6 сентября 1942 года
На юге бои неслыханной силы. Сталинград, видимо, будет держаться. И устоит.
Я пишу песню «Энская высотка».
Полночи не спала из-за «Высотки», но зато все же окончила ее.
Сегодня тихий, пахнущий листвой кроткий осенний дождик. Писать в такой день наслажденье.

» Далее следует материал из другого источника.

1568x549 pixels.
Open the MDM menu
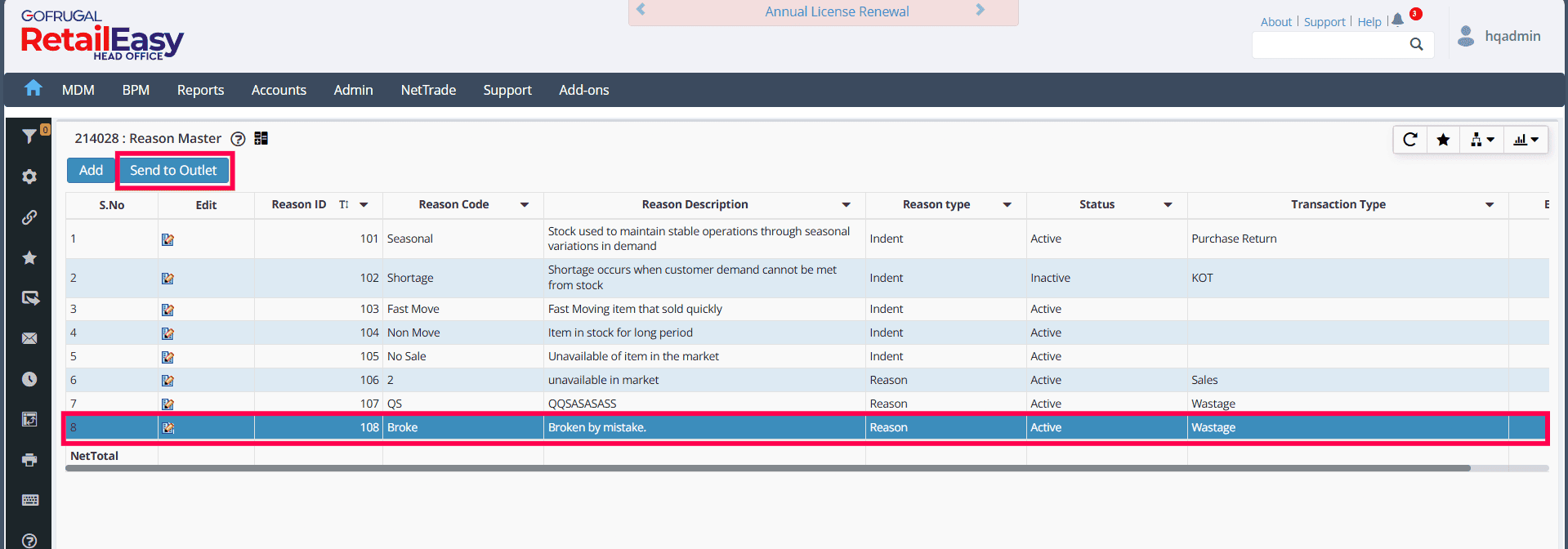pyautogui.click(x=78, y=90)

Вчера была в Ботаническом саду. Лето прощалось с ним невыразимо прекрасно. Над маленьким прудом летали стрекозы. Ни ветерка. Аллеи начали желтеть. Рябина отражается в воде. Иногда мне кажется, что Ленинград сейчас — один из самых тихих городов мира.
9 сентября 1942 года
Вчера исполнился год со дня первой бомбежки Ленинграда (горели знаменитые Бадаевские склады). Мы были в театре на «Летучей мыши».
Федю П. с того вечера больше не видела, он погиб от голода. Сначала у него еще хватало сил выступать по госпиталям в качестве чтеца, где его кормили за это. Но потом ослабел, ему все труднее было двигаться.
10 сентября 1942 года
Опять по-новому начала четвертую главу. На юге — у Сталинграда — хорошо. В Новороссийске бои уже на улице.

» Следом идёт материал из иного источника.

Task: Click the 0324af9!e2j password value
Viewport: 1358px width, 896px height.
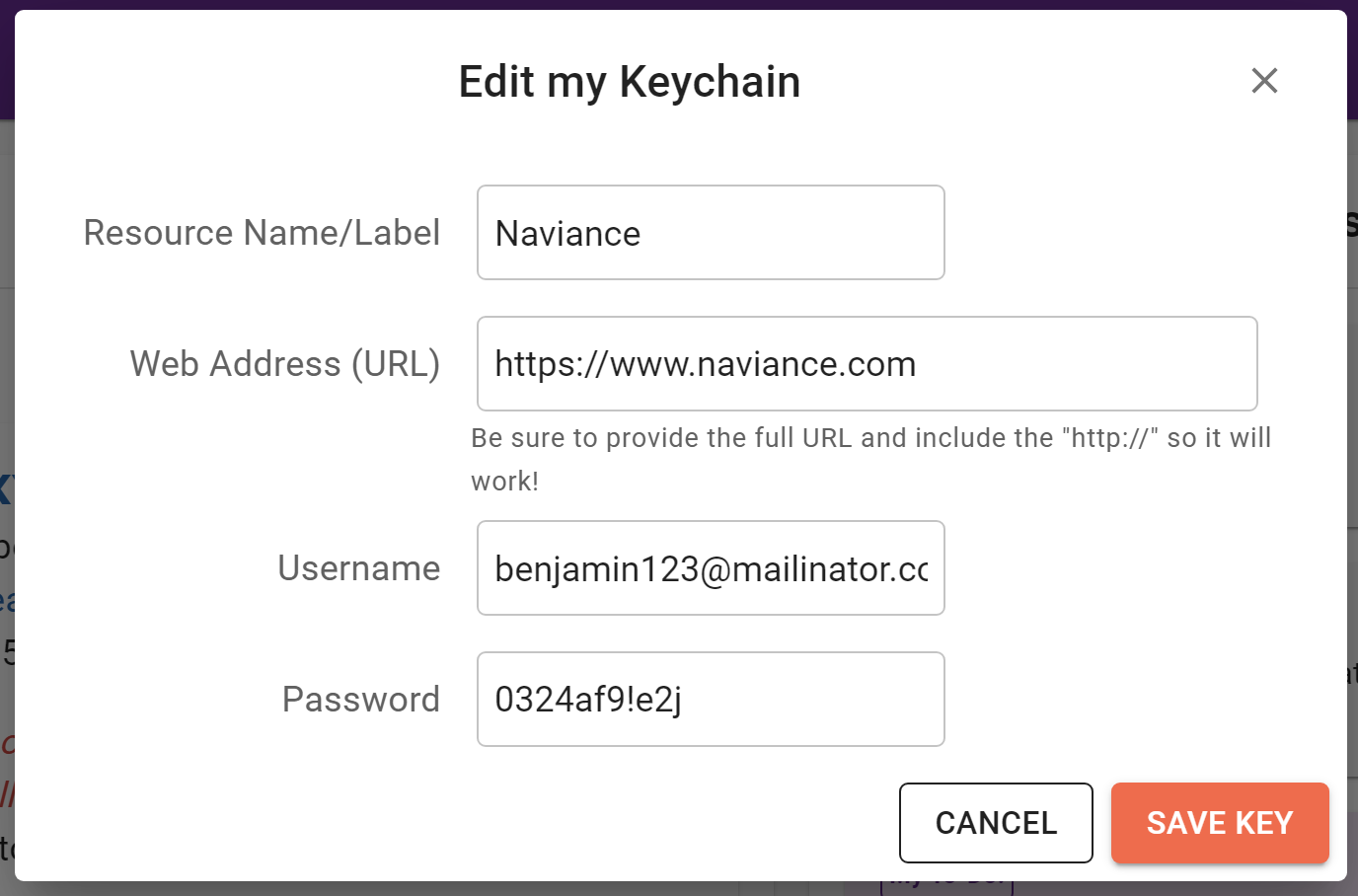Action: click(588, 700)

12 сентября 1942 года. Вечер
Мы оставили Новороссийск.
Страшный ветер. Есть опасность наводнения. Даже наша Карповка угрожающе поднялась.
Четвертая глава как будто пошла по-настоящему.
13 сентября 1942 года
Ветер стих, вода спала. На фронте «существенных изменений не произошло».
Четвертая глава подвигается, но все еще боязно.
Читаю сейчас немного. Во время работы очень важно не менять книг, а как бы застыть на одной или двух, чтобы не потревожить уже установившегося течения мыслей. А то прочтешь что-нибудь новое — все придет в беспорядок. И станет трудно писать.
15 сентября 1942 года
Возвращаясь из города, пропустили на Введенской два трамвая, слушая Тихонова по радио.
Это было обращение к Кавказу, к которому сейчас рвутся фашисты. Разговор с кавказскими народами: «Грузины, осетины, дети Дагестана…» Тихонов напомнил им слова старой песни: «Это будет такой жаркий день, что мы сможем рассчитывать только на тень от наших шашек».